The potential for Sustainable Aviation Fuels (SAFs) is attracting a lot of interest and excitement, and HG Ventures recently made a new investment in this space. Here, Nick Arnold outlines the technology involved, and our rationale for investing in INERATEC.
In the global challenge to reduce carbon emissions, airlines loom large. Aviation accounts for around 2% of CO2 emissions, and this number is only likely to increase as demand for air travel rises in populous markets like India and China: Air travel demand is expanding massively, with the number of daily flights expected to double between now and 2035.

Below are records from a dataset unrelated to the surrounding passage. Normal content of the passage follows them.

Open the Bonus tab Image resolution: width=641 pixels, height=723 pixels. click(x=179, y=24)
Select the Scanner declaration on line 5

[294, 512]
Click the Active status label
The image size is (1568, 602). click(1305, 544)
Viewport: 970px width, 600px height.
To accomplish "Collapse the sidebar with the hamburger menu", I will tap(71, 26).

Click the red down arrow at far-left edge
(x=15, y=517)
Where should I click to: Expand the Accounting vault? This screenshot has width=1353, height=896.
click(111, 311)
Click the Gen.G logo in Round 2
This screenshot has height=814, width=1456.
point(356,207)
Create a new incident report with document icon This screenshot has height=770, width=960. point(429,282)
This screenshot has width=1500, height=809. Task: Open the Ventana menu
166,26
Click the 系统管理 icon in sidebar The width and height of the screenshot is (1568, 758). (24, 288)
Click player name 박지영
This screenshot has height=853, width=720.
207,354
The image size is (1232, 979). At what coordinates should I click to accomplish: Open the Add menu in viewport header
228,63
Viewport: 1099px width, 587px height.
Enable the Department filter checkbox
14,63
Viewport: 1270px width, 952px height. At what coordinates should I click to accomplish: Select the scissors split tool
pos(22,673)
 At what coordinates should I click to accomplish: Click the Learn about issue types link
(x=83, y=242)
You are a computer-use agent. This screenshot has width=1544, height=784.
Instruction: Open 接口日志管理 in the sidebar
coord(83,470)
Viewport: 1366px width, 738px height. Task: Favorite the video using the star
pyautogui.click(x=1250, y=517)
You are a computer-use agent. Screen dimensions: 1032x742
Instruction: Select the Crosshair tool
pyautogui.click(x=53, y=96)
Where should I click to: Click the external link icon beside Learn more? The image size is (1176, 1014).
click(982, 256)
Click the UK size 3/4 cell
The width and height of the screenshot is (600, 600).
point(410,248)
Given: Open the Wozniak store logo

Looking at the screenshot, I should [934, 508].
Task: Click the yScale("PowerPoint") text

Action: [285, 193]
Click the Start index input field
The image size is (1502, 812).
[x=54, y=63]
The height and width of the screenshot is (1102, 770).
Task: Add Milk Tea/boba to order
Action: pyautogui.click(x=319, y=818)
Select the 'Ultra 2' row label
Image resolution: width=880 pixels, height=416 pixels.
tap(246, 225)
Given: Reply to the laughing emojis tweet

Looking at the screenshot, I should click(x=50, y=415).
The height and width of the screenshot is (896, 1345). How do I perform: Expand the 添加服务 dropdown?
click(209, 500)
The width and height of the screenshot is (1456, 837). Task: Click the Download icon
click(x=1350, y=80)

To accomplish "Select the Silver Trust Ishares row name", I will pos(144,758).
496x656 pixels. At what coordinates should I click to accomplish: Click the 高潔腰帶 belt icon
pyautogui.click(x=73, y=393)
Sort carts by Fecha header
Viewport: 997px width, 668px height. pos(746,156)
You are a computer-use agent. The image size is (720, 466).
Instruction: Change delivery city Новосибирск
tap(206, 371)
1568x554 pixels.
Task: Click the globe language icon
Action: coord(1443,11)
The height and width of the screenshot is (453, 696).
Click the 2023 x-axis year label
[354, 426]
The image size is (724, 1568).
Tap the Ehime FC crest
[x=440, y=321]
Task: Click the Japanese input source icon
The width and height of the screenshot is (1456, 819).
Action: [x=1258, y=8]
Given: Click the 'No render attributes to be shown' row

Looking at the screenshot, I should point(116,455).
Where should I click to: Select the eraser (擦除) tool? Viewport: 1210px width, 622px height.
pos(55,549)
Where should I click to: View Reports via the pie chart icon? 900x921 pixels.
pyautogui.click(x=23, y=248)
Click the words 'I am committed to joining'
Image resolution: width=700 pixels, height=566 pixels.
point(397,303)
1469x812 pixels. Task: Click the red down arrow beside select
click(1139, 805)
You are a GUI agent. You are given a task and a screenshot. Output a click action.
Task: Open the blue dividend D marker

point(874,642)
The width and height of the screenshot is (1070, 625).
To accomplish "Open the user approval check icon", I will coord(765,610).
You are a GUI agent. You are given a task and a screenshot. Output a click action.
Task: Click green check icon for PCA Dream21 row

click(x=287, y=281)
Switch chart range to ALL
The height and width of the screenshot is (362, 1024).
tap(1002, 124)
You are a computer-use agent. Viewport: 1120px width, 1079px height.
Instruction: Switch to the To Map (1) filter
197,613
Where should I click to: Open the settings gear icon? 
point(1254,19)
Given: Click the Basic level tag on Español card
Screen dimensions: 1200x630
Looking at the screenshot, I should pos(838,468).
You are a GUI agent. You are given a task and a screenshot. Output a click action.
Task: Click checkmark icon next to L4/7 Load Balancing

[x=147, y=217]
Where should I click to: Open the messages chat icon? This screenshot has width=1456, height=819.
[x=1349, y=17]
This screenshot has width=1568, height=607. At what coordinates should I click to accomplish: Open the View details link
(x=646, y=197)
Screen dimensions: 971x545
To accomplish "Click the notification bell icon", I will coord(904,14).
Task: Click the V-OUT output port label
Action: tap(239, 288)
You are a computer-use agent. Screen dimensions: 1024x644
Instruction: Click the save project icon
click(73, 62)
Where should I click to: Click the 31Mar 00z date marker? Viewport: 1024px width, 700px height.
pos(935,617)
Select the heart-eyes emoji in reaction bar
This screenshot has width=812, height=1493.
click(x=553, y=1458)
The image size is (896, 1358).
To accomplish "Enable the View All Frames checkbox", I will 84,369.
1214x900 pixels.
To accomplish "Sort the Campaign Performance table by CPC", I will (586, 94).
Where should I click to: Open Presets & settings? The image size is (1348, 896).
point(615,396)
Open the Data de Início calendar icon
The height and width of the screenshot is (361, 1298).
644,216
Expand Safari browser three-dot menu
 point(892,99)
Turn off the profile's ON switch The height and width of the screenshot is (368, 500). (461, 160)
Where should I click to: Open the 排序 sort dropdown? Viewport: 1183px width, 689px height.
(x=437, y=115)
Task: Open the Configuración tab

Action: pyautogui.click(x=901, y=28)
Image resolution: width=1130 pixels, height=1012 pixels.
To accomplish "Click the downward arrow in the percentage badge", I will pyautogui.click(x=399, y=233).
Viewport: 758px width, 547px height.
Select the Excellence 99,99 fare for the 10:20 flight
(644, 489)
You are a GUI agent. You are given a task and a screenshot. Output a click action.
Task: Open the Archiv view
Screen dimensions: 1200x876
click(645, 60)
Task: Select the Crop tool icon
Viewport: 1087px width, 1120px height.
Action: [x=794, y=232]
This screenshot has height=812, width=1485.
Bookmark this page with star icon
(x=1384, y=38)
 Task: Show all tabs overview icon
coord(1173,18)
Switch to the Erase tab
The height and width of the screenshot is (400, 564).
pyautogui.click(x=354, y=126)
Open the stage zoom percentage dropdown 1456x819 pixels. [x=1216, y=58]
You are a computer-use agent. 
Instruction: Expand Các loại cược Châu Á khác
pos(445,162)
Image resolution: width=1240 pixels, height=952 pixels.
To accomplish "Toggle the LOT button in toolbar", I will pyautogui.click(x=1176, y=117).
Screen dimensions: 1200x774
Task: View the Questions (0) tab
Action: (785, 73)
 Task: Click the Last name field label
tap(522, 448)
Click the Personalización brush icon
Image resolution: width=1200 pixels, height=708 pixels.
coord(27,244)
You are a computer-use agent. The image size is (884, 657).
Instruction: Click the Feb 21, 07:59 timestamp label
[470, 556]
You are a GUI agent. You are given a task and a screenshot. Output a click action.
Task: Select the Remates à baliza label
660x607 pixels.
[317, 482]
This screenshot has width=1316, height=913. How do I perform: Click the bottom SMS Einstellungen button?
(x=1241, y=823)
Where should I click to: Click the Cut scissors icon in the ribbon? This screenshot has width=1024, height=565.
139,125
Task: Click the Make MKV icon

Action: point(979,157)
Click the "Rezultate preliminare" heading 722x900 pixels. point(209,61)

While there are a number of options for carbon reduction in road transport, such as battery electrification and hydrogen, the same alternatives are much more challenging to deploy for aviation, not only because of the weight of the vehicles and length of the journeys involved, but also because of the major changes that would need to be made to the way aircraft are designed and built, as well as to airport infrastructure, to accommodate battery- or hydrogen-powered planes.
This is why attention has focused on sustainable aviation fuels (SAFs) as a way forward. The International Air Transport Association (IATA) favors this route, as a major plank of its Fly Net Zero commitment, and many of the major airlines have been competing to assume a leadership position by making various commitments to switching to SAFs.
What is Sustainable Aviation Fuel?
The U.S. Department of Energy defines SAFs as an alternative fuel that reduces emissions from air transportation, made from non-petroleum feedstocks. So far, so simple, but there are a number of different routes to production, and the Department of Energy summarizes these here. Each is a highly complex, multi-step process, and none represents a ‘silver bullet’ solution. One of the key challenges with the production of SAFs is the ability to do so at scale, economically. That is where INERATEC comes in.
INERATEC and the e-fuels revolution
INERATEC is a German power-to-liquids (PtL) company that has developed a micro-structured reactor (MSR) technology to transform electricity and recycled CO2 into high-value products. The company’s Fischer-Tropsch, Methanol, and Reverse Water Gas Shift reactors are 80x more compact than conventional reactors and 2x as efficient.
Power-to-liquid fuel is seen as one of the most promising alternatives to today’s aviation fuel; it describes a type of Sustainable Aviation Fuel (SAF) that only contains renewables, instead of using waste or biological materials like plants. To make it, a facility takes the hydrogen out of water, carbon dioxide from the air and electricity from renewable energy, and puts it through a refinement process. In facilities that use INERATEC’s MSRs, CO2 and hydrogen are combined into e-fuels, which then go through further processing to obtain SAFs. Deploying INERATEC’s MSRs enables the ability to ramp production up and down quickly, to leverage renewable power cost efficiency.
While there are several emerging competitors that are developing technologies for an e-fuel to SAF pathway, INERATEC is the market leader in technology readiness, with more than 28,000 hours of operation and commercial development progress. The company is able to produce e-fuel at the highest energy efficiency yield today, with the potential to replace crude oil over the long-term.
A growing market
SAFs, which represent less than 0.1% of jet fuel consumption today, must scale by a factor of 100x by 2030 and 1,500x by 2050 to meet aviation industry goals. The total global e-fuels market, estimated at $6B in 2023, is expected to grow to $49B by 2030.
This growth is in part propelled by legislation such as Europe’s ReFuelEU Aviation legislation, which requires fuel suppliers to all flights originating or ending in Europe to blend a minimum ratio of SAF starting in 2025. The blend ratio starts at 2% in 2025 and increases to 70% SAF by 2050. Similarly, the U.S. Inflation Reduction Act (IRA) provides a SAF blending credit if the SAF reduces emissions from fossil kerosene.
We believe INERATEC will play a major part in this growing market.
The company has over 30 contracts with well-known customers from Europe, Chile, and Japan across various industries including aviation, maritime, automotive, and oil and gas. Working with industry partners, INERATEC has already installed 7MW of its MSR units, equating to a total annual production capacity of 1 million gallons and the ability to recycle 8,000 tons of CO2 into e-fuel products.
A world-leading team
INERATEC’s co-founders, Tim Böltken and Philipp Engelkamp have already built an impressive leadership team: CEO, Tim has a chemical engineering background with ten years of professional experience; CCO, Philipp has a background in consulting and marketing, and leads the sales and business development function of the business. They are joined by COO, Ingo Katz, a manufacturing and operations expert with more than 30 years of industry experience, and CFO, Caspar Schuchmann, with experience in corporate finance, including investing and fund raising in shipping and renewable energy industries.
We are proud to be working with such an exceptional group, whose technology will be at the heart of the e-fuels revolution.